Denny joined the South African Association of Engineers and Architects in January 1898. However, on 29 September the previous year he and E.J. Way* had already read a paper before the association, on "The 'Bladray' electric drill", developed and patented by Way and others (Proceedings, 1897-1898, Vol. 4, pp. 24-45). At the next meeting, on 27 October, Denny read a paper on "The location of deep level shafts", dealing mainly with the cost-effectiveness of various approaches to choosing the location of mine shafts (pp. 60-75). He was president of the association in 1905-1906 (its name had by then changed to the South African Association of Engineers), having been vice-president the previous year. In 1902 he became a foundation member of the South African Association for the Advancement of Science, and at its second annual meeting, held in Johannesburg in 1904, delivered a paper on prospecting with diamond drills (Report, 1904, pp. 332-356). He also served on the committee for Section C of the association that year. In 1905 he joined the British Association for the Advancement of Science when it met in South Africa.
Denny's reputation was largely based on his development of the "all-sliming process", a new metallurgical process for the continuous and automatic treatment of gold ore slimes (suspension of fine ore particles). The process improved the cost-effectiveness of many gold recovery plants. He wrote several technical books during his career in South Africa: The Klerksdorp gold fields (London, 1897), a description of the geology and economic conditions in the Klerksdorp district, was the standard work on its topic for some time. Diamon drilling for gold and other minerals (London, 1900) was a practical handbook on the use and cost of modern diamond core drills in prospecting and mining. This was followed, despite the disruption caused by the Anglo-Boer War (1899-1902), by The deep-level mines of the Rand and their future development considered from the commercial point of view (London, 1902). A few years later he wrote a lengthy paper on "Design and working of gold-milling equipment, with special reference to the Witwatersrand", which was published by the (British) Institution of Civil Engineers in their Excerpt Minutes of Proceedings (1905-1906, Vol. 166, Part 4). In 1909 he contributed an article on "The origin of the gold of the Rand gold fields" to the journal Discoveries in Economic Geology. Finally, with his brother Harry as co-author, he wrote a lengthy paper on "The new developments in ore treatment on the Rand", dealing with the metallurgy of gold, for The Mining Journal (London, 1921, 56 p.)

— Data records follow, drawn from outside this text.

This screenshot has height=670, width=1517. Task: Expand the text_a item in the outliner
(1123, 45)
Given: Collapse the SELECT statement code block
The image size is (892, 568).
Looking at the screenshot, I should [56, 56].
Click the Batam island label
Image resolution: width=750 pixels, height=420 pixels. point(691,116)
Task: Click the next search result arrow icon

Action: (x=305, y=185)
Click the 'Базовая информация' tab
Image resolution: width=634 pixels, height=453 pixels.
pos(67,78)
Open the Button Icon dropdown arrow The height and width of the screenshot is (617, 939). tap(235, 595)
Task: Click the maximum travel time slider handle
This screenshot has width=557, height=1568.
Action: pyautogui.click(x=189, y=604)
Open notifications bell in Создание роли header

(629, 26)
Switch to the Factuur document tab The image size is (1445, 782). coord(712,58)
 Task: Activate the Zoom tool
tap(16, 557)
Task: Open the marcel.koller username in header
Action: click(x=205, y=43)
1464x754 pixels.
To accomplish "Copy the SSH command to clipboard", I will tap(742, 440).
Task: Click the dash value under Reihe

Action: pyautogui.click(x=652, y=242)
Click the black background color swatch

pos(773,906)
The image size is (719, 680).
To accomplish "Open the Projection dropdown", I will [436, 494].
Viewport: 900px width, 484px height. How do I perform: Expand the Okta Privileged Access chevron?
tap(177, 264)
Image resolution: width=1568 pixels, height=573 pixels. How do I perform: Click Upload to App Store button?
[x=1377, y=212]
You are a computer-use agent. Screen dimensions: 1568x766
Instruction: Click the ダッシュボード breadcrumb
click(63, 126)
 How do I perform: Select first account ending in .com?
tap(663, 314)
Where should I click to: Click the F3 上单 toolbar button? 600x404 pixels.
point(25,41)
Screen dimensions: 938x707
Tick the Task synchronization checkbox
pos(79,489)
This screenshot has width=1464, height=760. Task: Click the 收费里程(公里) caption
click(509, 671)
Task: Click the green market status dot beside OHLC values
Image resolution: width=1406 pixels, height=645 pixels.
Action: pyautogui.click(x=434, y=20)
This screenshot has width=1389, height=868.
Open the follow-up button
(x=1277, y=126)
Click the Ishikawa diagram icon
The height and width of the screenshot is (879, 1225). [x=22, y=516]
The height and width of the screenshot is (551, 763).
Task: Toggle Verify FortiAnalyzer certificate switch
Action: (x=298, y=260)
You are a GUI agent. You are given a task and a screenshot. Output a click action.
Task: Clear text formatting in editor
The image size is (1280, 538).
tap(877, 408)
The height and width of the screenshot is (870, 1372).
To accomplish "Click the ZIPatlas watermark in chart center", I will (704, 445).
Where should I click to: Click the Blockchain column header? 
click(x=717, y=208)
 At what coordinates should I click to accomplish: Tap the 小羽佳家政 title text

Denny was a British citizen. In 1903 he married Winifred Bennett of Durban and in 1906 left South Africa for London. In 1909 he was awarded a United States patent for an improved ore grinding machine. Later he worked in America, but by 1935 was back in South Africa, where he applied for rights to prospect in Zululand. He settled in KwaZulu-Natal, where he died. He was elected a Fellow of the Royal Society of Arts in 1934.